Easter Celebration, Its Significance to Mankind

Easter is undoubtedly the foundation of Christianity and its significance is that of ultimate sacrifice. According to the Christian Broadcasting Network (CBN), “The best way to understand the real meaning of Easter would be from Jesus, in His three words … the new covenant.”

Easter is the celebration of rebirth from sin and death. The heart of Easter lies in Jesus’s words, “the new covenant between God and His people.”

Easter is often linked to the Jewish Passover by much of its symbolism, as well as by its position in the calendar. In most European languages the feast called Easter in English is termed by the words for passover in those languages and in the older English versions of the Bible the term Easter was the term used to translate passover.

Passover and the New Covenant
To put this new covenant in context we must go down at history to link the two. Long before Jesus was born, God made other covenants with His people (the Israelites) – some to multiply them, some to bless them, and some to give them land.

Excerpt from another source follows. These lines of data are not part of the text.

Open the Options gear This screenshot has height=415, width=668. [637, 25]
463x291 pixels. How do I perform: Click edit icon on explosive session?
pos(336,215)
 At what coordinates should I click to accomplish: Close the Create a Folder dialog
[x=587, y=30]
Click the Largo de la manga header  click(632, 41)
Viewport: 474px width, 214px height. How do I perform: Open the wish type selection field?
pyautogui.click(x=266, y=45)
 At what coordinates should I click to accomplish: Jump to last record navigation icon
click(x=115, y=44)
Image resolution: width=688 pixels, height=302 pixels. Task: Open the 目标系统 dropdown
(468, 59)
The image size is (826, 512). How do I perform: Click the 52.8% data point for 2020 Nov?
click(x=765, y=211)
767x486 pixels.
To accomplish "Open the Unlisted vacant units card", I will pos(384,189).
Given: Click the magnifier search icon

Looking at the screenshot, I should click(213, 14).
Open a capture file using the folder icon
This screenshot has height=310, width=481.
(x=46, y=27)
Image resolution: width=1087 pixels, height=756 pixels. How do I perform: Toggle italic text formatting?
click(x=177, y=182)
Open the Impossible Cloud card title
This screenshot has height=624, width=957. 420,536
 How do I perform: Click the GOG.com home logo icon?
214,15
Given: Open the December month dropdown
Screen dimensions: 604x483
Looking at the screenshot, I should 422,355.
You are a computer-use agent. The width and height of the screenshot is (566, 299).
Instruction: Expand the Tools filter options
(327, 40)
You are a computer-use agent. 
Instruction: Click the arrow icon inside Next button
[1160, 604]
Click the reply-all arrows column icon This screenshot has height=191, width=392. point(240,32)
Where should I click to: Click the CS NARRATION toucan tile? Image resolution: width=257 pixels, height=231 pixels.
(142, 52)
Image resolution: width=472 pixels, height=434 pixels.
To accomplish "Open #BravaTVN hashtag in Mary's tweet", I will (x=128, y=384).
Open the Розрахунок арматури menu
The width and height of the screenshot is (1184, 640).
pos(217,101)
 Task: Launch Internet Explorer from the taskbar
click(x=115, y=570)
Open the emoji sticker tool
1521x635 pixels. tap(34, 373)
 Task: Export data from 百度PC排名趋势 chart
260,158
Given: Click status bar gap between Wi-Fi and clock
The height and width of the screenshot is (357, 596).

All along the way, God required believers to recognize their sinful nature, confess their sins, ask for forgiveness for their sins, and offer specific animals to the priests as sacrifices for their sins.

Their religious observance of Passover included sacrificing unblemished lambs, just as the Israelites had done when they painted their doorposts with the lambs’ blood the actual night of Passover – when Moses led God’s people out of Egypt (Exodus 12:11-13).

The sacrificial lamb was a significant part of sparing the lives of the Isrealites on Passover as well as in future remembrances of the event. God gave Moses and Aaron specific instructions on how to honor God with annual Passover celebrations. Lamb was the pinnacle of the Passover meal (and still is).

The lambs were to be without blemish and even lived with the families for several days before they were sacrificed, adding to the understanding that the ultimate sacrifice was close to the hearts of those whose sins were atoned for.

Easter and Passover have a special relationship for many reasons. Jesus became the “lamb without blemish” as he sacrificed his life for the sins of all who believe in him – to bring them into right relationship with the Father. (Luke 22:14-20)

Just as the Israelites celebrate freedom from their slavery to the Egyptians as they celebrate Passover, Christians celebrate the victory over sin and death signified in Jesus’ death and resurrection.

Jesus said the new covenant between God and his people was “an agreement confirmed with my blood, which is poured out as a sacrifice for you.” It was no coincidence that Jesus gave up his life for all at the time of Passover. It was the appointed time, chosen by the Father.

This today in the lives of millions of Christians, signifies honoring and recognizing Jesus Christ’s resurrection from the dead, and His glorious promises of eternal life for all who believe in Him and mankind.